Court approves Anywhere, RE/MAX commission lawsuit settlements

RE/MAX and Anywhere Real Estate can breathe a sigh of relief. The two corporate brokerages have received preliminary approval of their settlement agreements in the Sitzer/Burnett, Moehrl and Nosalek commission lawsuits. Judge Stephen Bough, who oversaw the Sitzer/Burnett trial last month in Missouri’s Western District, granted the settlements preliminary approval Monday morning.

“The Court finds that the proposed Settlements with Anywhere and RE/MAX, as set forth in the Settlement Agreements, are fair, reasonable and adequate,” Bough wrote in his motion granting preliminary approval.

The terms of the settlement agreements require RE/MAX and Anywhere to pay $55 million and $83.5 million, respectively, as well as make policy and practice changes.

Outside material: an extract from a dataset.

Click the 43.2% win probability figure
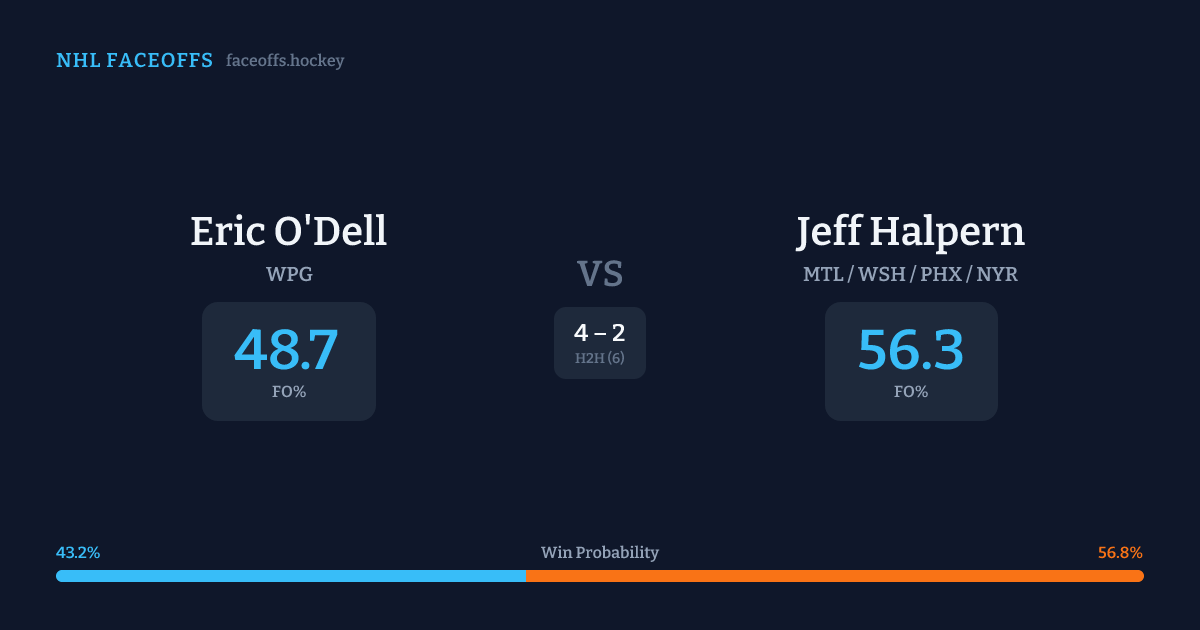The image size is (1200, 630). (78, 553)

Some of these provisions include no longer requiring agents to be members of the National Association of Realtors or following NAR’s Code of Ethics or the MLS Handbook. Practice changes outlined in the settlement agreements include that the firms will require or encourage agents to make it clear to clients that commissions are negotiable, that agents will have the freedom to set or negotiate commissions as they see fit, and that agents will not be required to make offers of compensation or accept offers of compensation from cooperating brokers.

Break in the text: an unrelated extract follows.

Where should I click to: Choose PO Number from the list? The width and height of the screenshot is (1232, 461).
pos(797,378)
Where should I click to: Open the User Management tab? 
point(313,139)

“We are pleased with the court’s decision to grant preliminary approval of the settlement,” Nick Bailey, the president and CEO of RE/MAX, LLC., said in a statement. “This development signifies progress in our ongoing efforts and commitment to a resolution – it’s a positive step forward in bringing these cases closer to the finish line.”

In an email, a RE/MAX spokesperson also noted that the firm anticipates the final approval of the settlement some time next year.

At Anywhere, CEO and president Ryan Schneider was equally as pleased.

“Our efforts to resolve these claims remove future uncertainty and legal expense for Anywhere, our franchisees, and affiliated agents as, together, we focus on serving home buyers and sellers as they move to what’s next,” Schneider said in a statement.

According to the order, the parties must contact the court prior to Dec. 22, 2023, to schedule final approval hearing.

While Bough’s motion answers one of the questions left by the jury verdict in the Sitzer/Burnett trial, much remains unknown. It is also yet to be seen if the Department of Justice will try to get involved in the Sitzer/Burnett suit as it has already done in the Nosalek lawsuit. Many analysts and observers expect the DOJ to get involved at some point.

With a final ruling not expected until mid-to-late spring 2024, the real estate industry remains in limbo as the copycat lawsuits continue to pile up.